▶ [Action item] All the entries that follow are to be returned exactly.

Saved data entries
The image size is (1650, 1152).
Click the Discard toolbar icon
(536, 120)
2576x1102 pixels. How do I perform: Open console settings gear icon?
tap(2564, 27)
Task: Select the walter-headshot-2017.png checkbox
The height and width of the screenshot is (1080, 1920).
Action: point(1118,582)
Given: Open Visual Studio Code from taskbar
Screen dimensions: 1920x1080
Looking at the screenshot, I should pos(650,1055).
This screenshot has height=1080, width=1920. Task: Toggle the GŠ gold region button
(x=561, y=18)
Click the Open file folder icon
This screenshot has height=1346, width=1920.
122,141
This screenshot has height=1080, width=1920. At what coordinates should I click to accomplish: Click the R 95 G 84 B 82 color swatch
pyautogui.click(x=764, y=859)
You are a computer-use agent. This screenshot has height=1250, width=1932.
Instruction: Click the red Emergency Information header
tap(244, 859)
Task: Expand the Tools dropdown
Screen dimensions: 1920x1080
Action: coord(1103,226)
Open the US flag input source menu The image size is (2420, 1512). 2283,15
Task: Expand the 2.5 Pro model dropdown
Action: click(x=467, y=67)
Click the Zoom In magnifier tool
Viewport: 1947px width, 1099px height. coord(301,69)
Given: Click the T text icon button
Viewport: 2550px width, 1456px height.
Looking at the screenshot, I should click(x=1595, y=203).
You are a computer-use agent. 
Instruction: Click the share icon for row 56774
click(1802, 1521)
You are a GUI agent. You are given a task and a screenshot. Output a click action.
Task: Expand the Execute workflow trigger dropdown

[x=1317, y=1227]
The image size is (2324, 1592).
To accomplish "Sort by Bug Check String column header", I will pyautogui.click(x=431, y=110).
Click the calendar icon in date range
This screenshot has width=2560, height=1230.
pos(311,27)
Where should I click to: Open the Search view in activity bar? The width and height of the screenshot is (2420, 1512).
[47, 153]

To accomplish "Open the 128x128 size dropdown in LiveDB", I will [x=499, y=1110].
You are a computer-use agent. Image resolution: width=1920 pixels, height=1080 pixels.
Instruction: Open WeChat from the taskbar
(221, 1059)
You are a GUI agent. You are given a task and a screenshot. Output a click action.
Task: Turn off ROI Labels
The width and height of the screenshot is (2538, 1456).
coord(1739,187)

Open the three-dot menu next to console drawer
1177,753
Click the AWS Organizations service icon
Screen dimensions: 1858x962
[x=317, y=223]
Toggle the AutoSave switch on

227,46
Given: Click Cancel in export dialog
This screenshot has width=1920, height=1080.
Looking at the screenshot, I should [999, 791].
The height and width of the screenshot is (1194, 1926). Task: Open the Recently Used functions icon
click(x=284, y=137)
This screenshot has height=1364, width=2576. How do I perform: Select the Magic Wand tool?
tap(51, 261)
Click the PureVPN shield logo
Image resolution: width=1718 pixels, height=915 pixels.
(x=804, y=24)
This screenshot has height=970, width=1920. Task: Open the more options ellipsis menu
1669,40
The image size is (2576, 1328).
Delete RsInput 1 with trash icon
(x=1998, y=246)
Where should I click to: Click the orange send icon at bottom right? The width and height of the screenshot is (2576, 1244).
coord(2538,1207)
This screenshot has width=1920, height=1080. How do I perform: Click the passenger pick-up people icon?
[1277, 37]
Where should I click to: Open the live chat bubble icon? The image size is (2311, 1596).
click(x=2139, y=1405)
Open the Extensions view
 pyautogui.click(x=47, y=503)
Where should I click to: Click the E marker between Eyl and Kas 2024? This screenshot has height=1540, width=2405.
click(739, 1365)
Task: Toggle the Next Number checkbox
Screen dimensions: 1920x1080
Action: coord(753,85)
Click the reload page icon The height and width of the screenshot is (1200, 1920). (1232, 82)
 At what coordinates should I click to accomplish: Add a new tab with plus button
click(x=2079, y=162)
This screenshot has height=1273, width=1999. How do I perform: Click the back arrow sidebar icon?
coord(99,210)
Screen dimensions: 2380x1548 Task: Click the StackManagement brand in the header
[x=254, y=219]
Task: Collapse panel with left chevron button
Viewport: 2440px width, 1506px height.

▶ [Answer below]
The image size is (1650, 1152).
Click the Discard toolbar icon
(536, 120)
2576x1102 pixels. How do I perform: Open console settings gear icon?
tap(2564, 27)
Task: Select the walter-headshot-2017.png checkbox
The height and width of the screenshot is (1080, 1920).
Action: point(1118,582)
Given: Open Visual Studio Code from taskbar
Screen dimensions: 1920x1080
Looking at the screenshot, I should pos(650,1055).
This screenshot has height=1080, width=1920. Task: Toggle the GŠ gold region button
(x=561, y=18)
Click the Open file folder icon
This screenshot has height=1346, width=1920.
122,141
This screenshot has height=1080, width=1920. At what coordinates should I click to accomplish: Click the R 95 G 84 B 82 color swatch
pyautogui.click(x=764, y=859)
You are a computer-use agent. This screenshot has height=1250, width=1932.
Instruction: Click the red Emergency Information header
tap(244, 859)
Task: Expand the Tools dropdown
Screen dimensions: 1920x1080
Action: coord(1103,226)
Open the US flag input source menu The image size is (2420, 1512). 2283,15
Task: Expand the 2.5 Pro model dropdown
Action: click(x=467, y=67)
Click the Zoom In magnifier tool
Viewport: 1947px width, 1099px height. coord(301,69)
Given: Click the T text icon button
Viewport: 2550px width, 1456px height.
Looking at the screenshot, I should click(x=1595, y=203).
You are a computer-use agent. 
Instruction: Click the share icon for row 56774
click(1802, 1521)
You are a GUI agent. You are given a task and a screenshot. Output a click action.
Task: Expand the Execute workflow trigger dropdown

[x=1317, y=1227]
The image size is (2324, 1592).
To accomplish "Sort by Bug Check String column header", I will pyautogui.click(x=431, y=110).
Click the calendar icon in date range
This screenshot has width=2560, height=1230.
pos(311,27)
Where should I click to: Open the Search view in activity bar? The width and height of the screenshot is (2420, 1512).
[47, 153]

To accomplish "Open the 128x128 size dropdown in LiveDB", I will [x=499, y=1110].
You are a computer-use agent. Image resolution: width=1920 pixels, height=1080 pixels.
Instruction: Open WeChat from the taskbar
(221, 1059)
You are a GUI agent. You are given a task and a screenshot. Output a click action.
Task: Turn off ROI Labels
The width and height of the screenshot is (2538, 1456).
coord(1739,187)

Open the three-dot menu next to console drawer
1177,753
Click the AWS Organizations service icon
Screen dimensions: 1858x962
[x=317, y=223]
Toggle the AutoSave switch on

227,46
Given: Click Cancel in export dialog
This screenshot has width=1920, height=1080.
Looking at the screenshot, I should [999, 791].
The height and width of the screenshot is (1194, 1926). Task: Open the Recently Used functions icon
click(x=284, y=137)
This screenshot has height=1364, width=2576. How do I perform: Select the Magic Wand tool?
tap(51, 261)
Click the PureVPN shield logo
Image resolution: width=1718 pixels, height=915 pixels.
(x=804, y=24)
This screenshot has height=970, width=1920. Task: Open the more options ellipsis menu
1669,40
The image size is (2576, 1328).
Delete RsInput 1 with trash icon
(x=1998, y=246)
Where should I click to: Click the orange send icon at bottom right? The width and height of the screenshot is (2576, 1244).
coord(2538,1207)
This screenshot has width=1920, height=1080. How do I perform: Click the passenger pick-up people icon?
[1277, 37]
Where should I click to: Open the live chat bubble icon? The image size is (2311, 1596).
click(x=2139, y=1405)
Open the Extensions view
 pyautogui.click(x=47, y=503)
Where should I click to: Click the E marker between Eyl and Kas 2024? This screenshot has height=1540, width=2405.
click(739, 1365)
Task: Toggle the Next Number checkbox
Screen dimensions: 1920x1080
Action: coord(753,85)
Click the reload page icon The height and width of the screenshot is (1200, 1920). (1232, 82)
 At what coordinates should I click to accomplish: Add a new tab with plus button
click(x=2079, y=162)
This screenshot has height=1273, width=1999. How do I perform: Click the back arrow sidebar icon?
coord(99,210)
Screen dimensions: 2380x1548 Task: Click the StackManagement brand in the header
[x=254, y=219]
Task: Collapse panel with left chevron button
Viewport: 2440px width, 1506px height.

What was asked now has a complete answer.